IANAL…
I’d say it depends on the case. If a user mentions personally identifiable information in a post, or if the conversation flow mentions the user repeatedly, making it obvious who is talking, the anonymization function won’t work. OTOH I think the terms of service should make clear that if a user decides to leave, their public contributions bear a non-exclusive license (e.g., CC-0 or CC-BY-SA) that will protect the site in case of a ‘divorce’. That said, CC-BY-SA might be even trickier, since the BY clause means you want to keep your name on it, and of course, if you decide to leave, you only lose access to those words you already shared.
I think it’s important to realize that when an individual participates in a conversation, they become part of a trans-individual activity that’s larger than any single participant, where each gets nourished and inspired from the whole, and engage accordingly.
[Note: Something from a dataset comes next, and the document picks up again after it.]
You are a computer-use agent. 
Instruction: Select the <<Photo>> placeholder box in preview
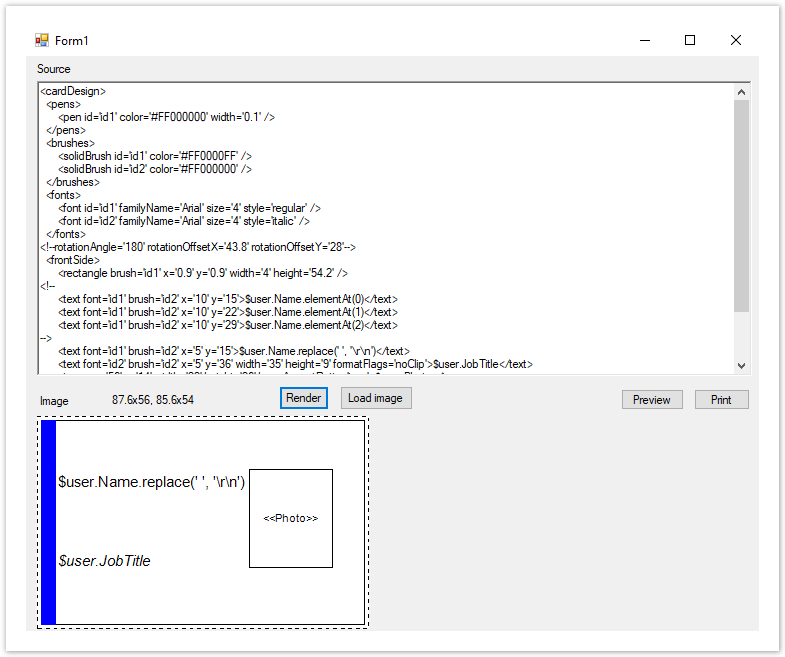290,518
Given that, it’s difficult to be willing to remove that from the group, since it would create a hole in the conversation that, to me, is sabotage. If people cannot deal with their words, anonymization is probably the best solution, but it also has drawbacks: if the person actually reverts his decision, the de-anonymization is nearly impossible or at least very costly (you would have to go through all anonymized posts before the decision was made and grant them back to a new account.)
It seems to me that, as often with law, a sane balance cannot be found within the conditions of the law itself, but requires attention to solve the issue case-by-case. If you consider the upcoming law to limit subsidies to larger farms in order to support family farming against industrial farming, then the Czech will cry because they have so much larger farm lands than, say, the French: it’s not because they have larger industrial farming, but because the socialist economy imposed large farmers cooperatives… So one size fits all is not how things work in reality.
One thing we should take care of in priority for European instances of Discourse, is to transpose the default ToS and Privacy Policy that ship with the product to European law – GDPR-compliance is a good pretext for that, but certainly not the only one. I’d like to work with ToS;DR on this to provide a default Class A ToS for Discourse instances in the EU. I started some time ago to think about it, but it requires IMO – besides some legal knowledge – a participative process and so far not many people seem to be interested in solving this issue. I’m glad this discussion exists here!